Generally, buildings are not designed to remain undamaged during a seismic event. They are expected to sustain some damage, but they must not collapse, the occupants must be kept safe and paths of egress must be kept clear. This is where the seismic restraint of non-structural components is essential. Many injuries and much of the damage that occurs during an earthquake is caused by falling pipe, duct, ceilings, or equipment, and fires following the event. These fires are usually caused by broken gas pipes and sparks from damaged electrical equipment. It is important that the “stuff” inside the building does not shake loose and cause damage, injuries, block the paths to exits, or worst case, set the building on fire. It does not matter how well the structure will stand up if the building catches fire.

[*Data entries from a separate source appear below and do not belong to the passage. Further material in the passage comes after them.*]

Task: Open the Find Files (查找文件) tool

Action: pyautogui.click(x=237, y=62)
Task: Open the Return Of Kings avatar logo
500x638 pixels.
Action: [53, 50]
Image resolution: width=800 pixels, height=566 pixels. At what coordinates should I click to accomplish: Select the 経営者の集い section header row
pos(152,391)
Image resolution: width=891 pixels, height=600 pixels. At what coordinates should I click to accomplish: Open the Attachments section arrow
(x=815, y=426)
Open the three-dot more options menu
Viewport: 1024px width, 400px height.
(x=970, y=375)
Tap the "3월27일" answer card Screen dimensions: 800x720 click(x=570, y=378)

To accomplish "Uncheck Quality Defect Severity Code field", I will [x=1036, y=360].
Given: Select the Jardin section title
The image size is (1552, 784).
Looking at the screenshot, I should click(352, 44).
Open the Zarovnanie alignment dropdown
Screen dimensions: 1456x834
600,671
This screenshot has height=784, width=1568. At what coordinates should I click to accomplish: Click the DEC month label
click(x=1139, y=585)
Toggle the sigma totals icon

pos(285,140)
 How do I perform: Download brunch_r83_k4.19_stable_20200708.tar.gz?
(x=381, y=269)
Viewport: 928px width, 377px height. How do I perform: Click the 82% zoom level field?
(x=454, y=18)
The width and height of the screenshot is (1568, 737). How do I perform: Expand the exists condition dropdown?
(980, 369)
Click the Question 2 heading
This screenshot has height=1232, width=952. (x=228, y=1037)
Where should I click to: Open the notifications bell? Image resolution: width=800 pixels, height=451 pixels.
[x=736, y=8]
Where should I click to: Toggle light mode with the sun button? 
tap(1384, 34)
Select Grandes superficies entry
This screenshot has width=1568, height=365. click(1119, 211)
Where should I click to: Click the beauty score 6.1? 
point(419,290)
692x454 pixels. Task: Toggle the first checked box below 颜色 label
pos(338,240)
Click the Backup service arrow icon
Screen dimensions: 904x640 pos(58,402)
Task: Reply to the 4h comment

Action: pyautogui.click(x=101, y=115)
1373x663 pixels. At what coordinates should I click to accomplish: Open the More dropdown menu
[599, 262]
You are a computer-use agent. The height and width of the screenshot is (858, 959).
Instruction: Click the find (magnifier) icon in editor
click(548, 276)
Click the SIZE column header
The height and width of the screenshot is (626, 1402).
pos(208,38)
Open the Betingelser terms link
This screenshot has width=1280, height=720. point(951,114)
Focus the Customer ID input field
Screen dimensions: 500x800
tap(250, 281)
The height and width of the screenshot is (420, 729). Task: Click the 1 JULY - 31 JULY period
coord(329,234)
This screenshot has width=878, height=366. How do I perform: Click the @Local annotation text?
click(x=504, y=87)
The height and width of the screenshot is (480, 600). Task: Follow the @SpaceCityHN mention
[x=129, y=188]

There are some buildings that are designed not only to survive an earthquake, but also to remain functional after the event. These post disaster buildings are typically highly important, such as police stations, hospitals, and emergency services facilities; however, more and more different types of clients are now asking for their buildings to be designed to post disaster standards. Clients with data centres, head offices or other business critical facilities, now recognize that the additional cost to design and construct a building to post disaster requirements can be much lower than the cost of interruption to business operations after an event. This thinking also applies to buildings where the contents may have a very high value, such as art galleries, museums or specialized laboratories where the equipment may be very expensive. The extra cost of a post disaster building may be much less than the cost of damage to the building’s contents.
Another factor to consider is that structures are designed with seismic “fuses.” These structural fuses attract and dissipate energy created by seismic forces. They are designed to yield (but not break), to dissipate the energy and protect the rest of the structure. This is important to note in the design of non-structural seismic restraint because if non-structural components are attached to these fuse elements, this yielding must be taken into account.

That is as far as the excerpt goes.